### WHAT IS NEEDED:
Express the records from the line with "worldsleep.com (790, 2479)" to the line with "市文化旅游广电体育局 (312, 1437)", both included, as a two-column CSV headed target_text and click_point, one row per record. Put each record's text and its answer in a single quoted field, with any line breaks changed to spaces.

────────────────────

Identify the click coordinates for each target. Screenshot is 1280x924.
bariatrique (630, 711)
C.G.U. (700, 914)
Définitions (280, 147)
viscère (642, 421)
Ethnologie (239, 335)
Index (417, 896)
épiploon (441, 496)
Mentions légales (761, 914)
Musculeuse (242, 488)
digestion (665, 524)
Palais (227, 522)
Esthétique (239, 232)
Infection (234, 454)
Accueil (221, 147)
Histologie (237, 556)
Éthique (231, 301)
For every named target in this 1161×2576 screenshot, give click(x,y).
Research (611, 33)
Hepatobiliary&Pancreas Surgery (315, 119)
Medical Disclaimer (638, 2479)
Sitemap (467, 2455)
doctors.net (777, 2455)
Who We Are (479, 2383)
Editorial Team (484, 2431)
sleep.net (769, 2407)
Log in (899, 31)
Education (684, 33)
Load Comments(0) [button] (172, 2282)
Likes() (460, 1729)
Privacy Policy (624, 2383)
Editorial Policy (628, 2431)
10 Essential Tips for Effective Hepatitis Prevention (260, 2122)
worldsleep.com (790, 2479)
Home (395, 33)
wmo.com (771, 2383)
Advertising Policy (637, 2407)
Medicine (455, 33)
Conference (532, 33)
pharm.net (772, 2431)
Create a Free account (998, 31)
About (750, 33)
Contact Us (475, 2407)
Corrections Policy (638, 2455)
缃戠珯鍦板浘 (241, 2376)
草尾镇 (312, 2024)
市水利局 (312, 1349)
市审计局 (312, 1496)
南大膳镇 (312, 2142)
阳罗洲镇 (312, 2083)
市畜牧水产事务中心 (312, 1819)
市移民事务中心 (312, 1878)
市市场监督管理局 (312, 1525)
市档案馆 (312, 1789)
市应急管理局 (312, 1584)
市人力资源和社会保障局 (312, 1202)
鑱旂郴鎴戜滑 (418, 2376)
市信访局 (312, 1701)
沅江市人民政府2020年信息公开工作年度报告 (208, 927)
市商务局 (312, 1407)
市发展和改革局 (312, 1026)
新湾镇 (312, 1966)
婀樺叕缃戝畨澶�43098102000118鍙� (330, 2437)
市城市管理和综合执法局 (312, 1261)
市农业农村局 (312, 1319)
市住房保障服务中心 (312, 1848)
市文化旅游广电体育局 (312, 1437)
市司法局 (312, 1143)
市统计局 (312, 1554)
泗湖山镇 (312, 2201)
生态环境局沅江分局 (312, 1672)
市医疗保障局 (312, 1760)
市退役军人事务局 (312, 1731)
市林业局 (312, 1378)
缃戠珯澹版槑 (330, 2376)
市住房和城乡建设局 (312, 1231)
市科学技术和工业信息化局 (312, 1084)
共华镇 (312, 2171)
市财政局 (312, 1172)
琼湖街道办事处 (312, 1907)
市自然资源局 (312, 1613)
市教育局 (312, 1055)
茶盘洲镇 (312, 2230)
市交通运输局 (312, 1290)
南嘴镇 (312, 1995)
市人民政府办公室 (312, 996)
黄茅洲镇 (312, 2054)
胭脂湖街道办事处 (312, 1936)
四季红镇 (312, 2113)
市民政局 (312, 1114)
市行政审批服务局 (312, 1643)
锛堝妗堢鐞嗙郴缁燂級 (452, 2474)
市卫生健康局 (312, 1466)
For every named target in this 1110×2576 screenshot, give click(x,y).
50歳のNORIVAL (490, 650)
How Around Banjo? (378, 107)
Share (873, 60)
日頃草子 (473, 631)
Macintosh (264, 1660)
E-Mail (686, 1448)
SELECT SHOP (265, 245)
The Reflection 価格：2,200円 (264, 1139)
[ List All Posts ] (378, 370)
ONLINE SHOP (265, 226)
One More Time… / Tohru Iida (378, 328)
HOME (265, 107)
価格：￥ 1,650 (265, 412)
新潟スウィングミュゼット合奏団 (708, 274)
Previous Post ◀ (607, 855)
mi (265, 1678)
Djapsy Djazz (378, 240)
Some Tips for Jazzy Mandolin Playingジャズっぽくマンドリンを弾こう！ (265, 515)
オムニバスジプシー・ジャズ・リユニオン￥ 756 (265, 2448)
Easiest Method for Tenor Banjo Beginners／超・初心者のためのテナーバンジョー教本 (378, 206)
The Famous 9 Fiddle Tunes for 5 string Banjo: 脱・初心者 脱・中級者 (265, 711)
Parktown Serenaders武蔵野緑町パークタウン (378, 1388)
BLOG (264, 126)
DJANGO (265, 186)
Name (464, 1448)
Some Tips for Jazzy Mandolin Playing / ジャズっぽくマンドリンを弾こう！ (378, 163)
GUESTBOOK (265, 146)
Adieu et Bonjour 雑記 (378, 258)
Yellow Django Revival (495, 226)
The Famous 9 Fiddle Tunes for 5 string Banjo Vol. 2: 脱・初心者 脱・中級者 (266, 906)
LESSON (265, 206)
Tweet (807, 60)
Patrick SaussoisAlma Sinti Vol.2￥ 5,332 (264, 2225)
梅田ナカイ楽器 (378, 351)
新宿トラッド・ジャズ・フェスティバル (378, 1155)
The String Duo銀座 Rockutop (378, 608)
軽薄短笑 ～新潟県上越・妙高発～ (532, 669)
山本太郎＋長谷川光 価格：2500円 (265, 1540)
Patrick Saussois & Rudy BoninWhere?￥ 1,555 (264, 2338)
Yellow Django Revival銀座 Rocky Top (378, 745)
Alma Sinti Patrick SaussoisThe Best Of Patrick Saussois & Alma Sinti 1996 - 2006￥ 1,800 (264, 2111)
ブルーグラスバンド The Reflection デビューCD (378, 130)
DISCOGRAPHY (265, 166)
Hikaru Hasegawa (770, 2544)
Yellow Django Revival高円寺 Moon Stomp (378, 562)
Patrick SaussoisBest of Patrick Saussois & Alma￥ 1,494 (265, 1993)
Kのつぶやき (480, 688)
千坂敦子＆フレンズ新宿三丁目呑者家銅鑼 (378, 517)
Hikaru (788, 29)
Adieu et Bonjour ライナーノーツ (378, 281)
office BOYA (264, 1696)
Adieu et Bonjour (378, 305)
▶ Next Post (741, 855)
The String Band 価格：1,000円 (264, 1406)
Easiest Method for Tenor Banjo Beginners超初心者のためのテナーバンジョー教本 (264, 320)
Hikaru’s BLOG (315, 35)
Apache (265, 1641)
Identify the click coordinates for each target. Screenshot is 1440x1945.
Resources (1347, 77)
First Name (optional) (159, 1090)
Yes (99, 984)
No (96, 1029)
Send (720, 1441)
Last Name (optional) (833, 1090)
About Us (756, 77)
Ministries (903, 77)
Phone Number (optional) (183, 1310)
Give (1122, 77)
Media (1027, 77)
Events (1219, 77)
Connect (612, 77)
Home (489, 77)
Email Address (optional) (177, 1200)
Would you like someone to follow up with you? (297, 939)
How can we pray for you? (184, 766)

────────────────────

### THE SOLUTION:
target_text,click_point
"worldsleep.com","(790, 2479)"
"Home","(395, 33)"
"wmo.com","(771, 2383)"
"Advertising Policy","(637, 2407)"
"Medicine","(455, 33)"
"Conference","(532, 33)"
"pharm.net","(772, 2431)"
"Create a Free account","(998, 31)"
"About","(750, 33)"
"Contact Us","(475, 2407)"
"Corrections Policy","(638, 2455)"
"缃戠珯鍦板浘","(241, 2376)"
"草尾镇","(312, 2024)"
"市水利局","(312, 1349)"
"市审计局","(312, 1496)"
"南大膳镇","(312, 2142)"
"阳罗洲镇","(312, 2083)"
"市畜牧水产事务中心","(312, 1819)"
"市移民事务中心","(312, 1878)"
"市市场监督管理局","(312, 1525)"
"市档案馆","(312, 1789)"
"市应急管理局","(312, 1584)"
"市人力资源和社会保障局","(312, 1202)"
"鑱旂郴鎴戜滑","(418, 2376)"
"市信访局","(312, 1701)"
"沅江市人民政府2020年信息公开工作年度报告","(208, 927)"
"市商务局","(312, 1407)"
"市发展和改革局","(312, 1026)"
"新湾镇","(312, 1966)"
"婀樺叕缃戝畨澶�43098102000118鍙�","(330, 2437)"
"市城市管理和综合执法局","(312, 1261)"
"市农业农村局","(312, 1319)"
"市住房保障服务中心","(312, 1848)"
"市文化旅游广电体育局","(312, 1437)"